Don’t Make Monkey Cry

    Ai. Le telefoon is opperdepop en mijn intercity van Utrecht CS richting Rotterdam CS trekt net langzaam op in de eerste versnelling. Had ik nog feauteau’s gemaakt van de freundinnenlunch waar ik net vandaan kom? Ik schud nog even met mijn foon in de hoop op een streepje T-Mobile 4G-hartslag, niks natuurlijk. Maar verhip, de nazomer laat zich van haar beste kant zien. Instagramgroen gras. Een koei hier en daar. Fietsgekkies langs de randen van de weilanden. Die doen hun sportieve zomer nog eens dunnetjes over. Straks kan het niet meer. Ja, in den stromende regen en geselende wind. Maar dan kun je net zo goed meteen van een flatgebouw springen. Kortom, de wereld tussen Utrecht en Rotterdam is te mooi om aan mezelf voorbij te laten gaan. Facebook en Twitter trekken nog steeds soep van rapper Boef en consorten. Vermoeiings. Dus eigenlijk is naar buiten kijken supergoed voor mijn verstoorde sociale mediabrein. Zennig zwaaiend naar het groen en vogels in de verte. Misschien zelfs een diepzinnig gesprek aangaan met de conducteur? Over de stompzinnige tweedeling in sprinters. Zowel in de 1e als 2e klas krijg je aambeien en een wielerkont van de spartaans harde banken. Het enige verschil is de kleur. Het plebs moet het doen met smurfenblauw en de 1e klassers met plucherood. Oh irony.

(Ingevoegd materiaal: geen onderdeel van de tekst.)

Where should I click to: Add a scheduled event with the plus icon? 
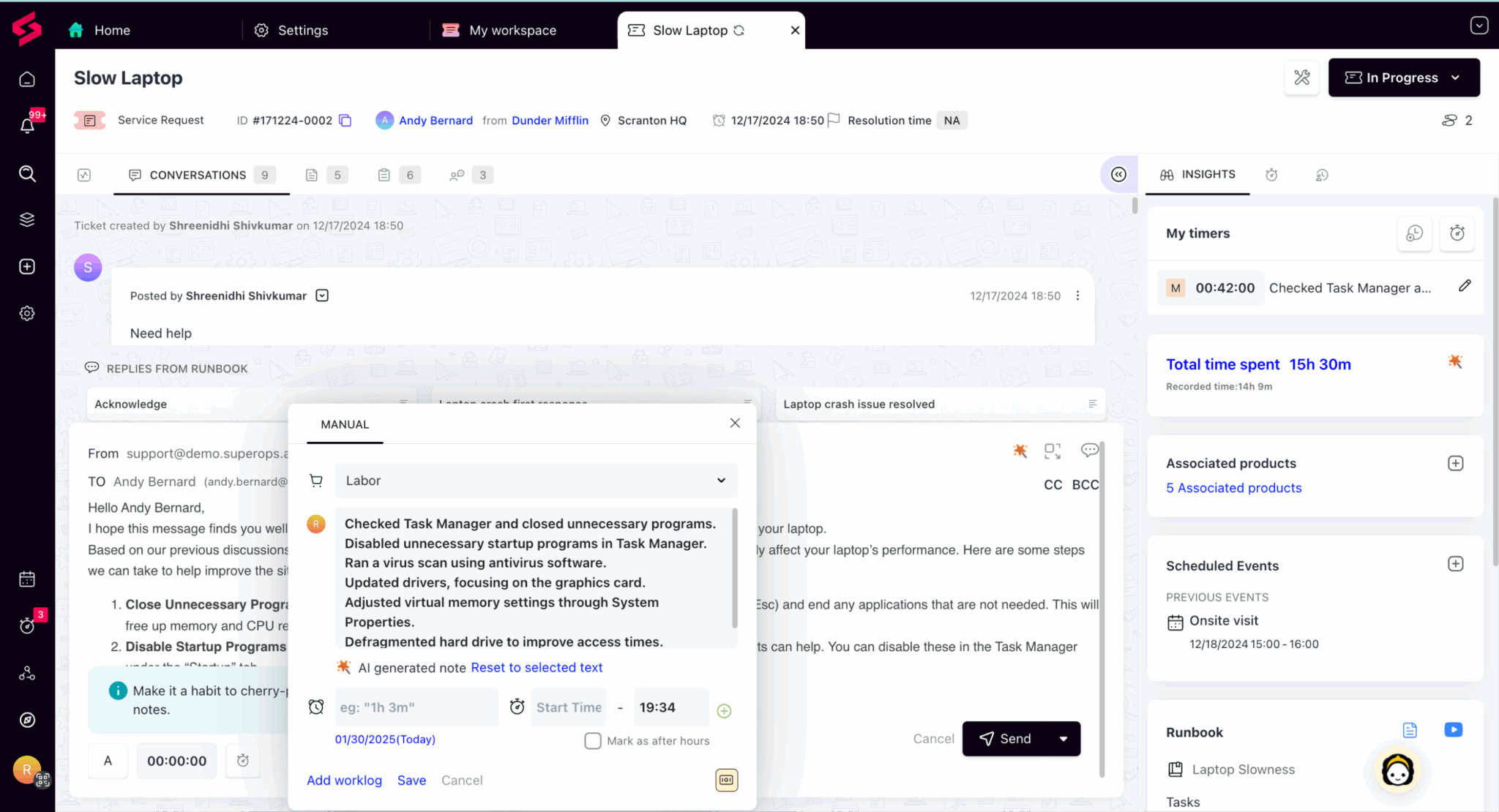coord(1455,564)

    Goed. Ik ben de beroerdste niet. Mijn foon, noodgedwongen maar voor een goed doel, diep weggestopt in de handtas. Geamuseerd kijk ik om mij heen in de coupé, op zoek naar treinparadijsvogels. Het Nederlandse polderlandschap is leuk, maar van enige variatie heeft dit land natuurlijk helemaal niets begrepen. Over wielerkont en variatie gesproken. Journalist Thijs Zonneveld droomde in 2011 van een fietscol-berg in NL. Het Die Berg Komt Er-project. Heb nog bij Zonneveld gesolliciteerd naar een communicatiefunctie. Werd ‘m niet want ”qua marketing zitten we voorlopig goed.’ En die berg, die is er dus ook nooit gekomen. Ik zie een causaal verband.

    Anyway. Schuin voor mij zit een dertigplusserdame. Gedateerde bril en dito kapsel. Campy bijna. Haar volle figuur verstopt achter een zwart katoenen jasje. Maar dan zie ik iets wat mij direct terug doet verlangen naar mijn Galaxy S5-unit. Een fijne, volledig opgeladen foon s.v.p. Zodat ik mij deze treinrit volledig kan onttrekken aan het drama dat zich voor mijn kleine Indische neus afspeelt. De brildame draagt namelijk een witte legging. Ik dacht dat er een algeheel witte leggingverbod bestond, al dan niet in combinatie met een samenscholingsverbod? Ik wilde mijn sunnies opdoen, maar die had ik al op, zo vreselijk van slag was ik. De brute felheid van dit witte stuk stof ging direct door de UV-filterbarrière van mijn zonnebril. Trouwens, behalve het verbod, zou deze dame ook nog een fikse boete opgelegd moeten worden: de godvergeten WITTE legging is namelijk bij de kuiten opgesierd met wit kant. Wit kant mensen!

    Ik probeer mezelf te herpakken en kijk snel een stoel verder in de coupé. Daar zit ook een vrouw. Gezet, felblauw t-shirt en daaronder.. jawel, een witte knielange broek. Zou zij, en deze witte kanten leggingdame zussies van elkaar zijn, maar dan gebrouilleerd? Ik onderdruk een hysterische huilbui, maar nog nooit was het verlangen naar een opgevoerde snikbui zo heftig.

    Ondertussen voel ik dat de jongen die recht voor mij zit, mij observeert. Ik gok dat dat komt omdat ik huilie huilie kijk. Ik plooi m´n gezicht weer in stand relax en observeer de jongen snel. Leren jasje, wit shirt met opdruk. Dit is een wit kledingstuk dat mijn getormenteerde brein wèl goed kan hebben. We gaan door: de lerenjasjongen draagt een grijze jeans, sneakers met, uhm, witte sokken. Nou weet ik dat je weer helemaal fashionably on point bent met witte sokken (mits op accurate manier gecombineerd). Maar ik constateer dat er al te veel schade is aangericht in wat ik kan handelen qua observatie- en absorptievermogen. De witte sokken van deze jongen zijn de bloody limit.

    Net op het moment dat ik keihard wil gaan janken, word ik overvallen door de grootste niesbui in mijn hooikoortsgeschiedenis, ooit. Snel pak ik een zakdoekje uit mon bag. Een maagdelijk wit zakdoekje. Soms is het leven lood- en loodzwaar.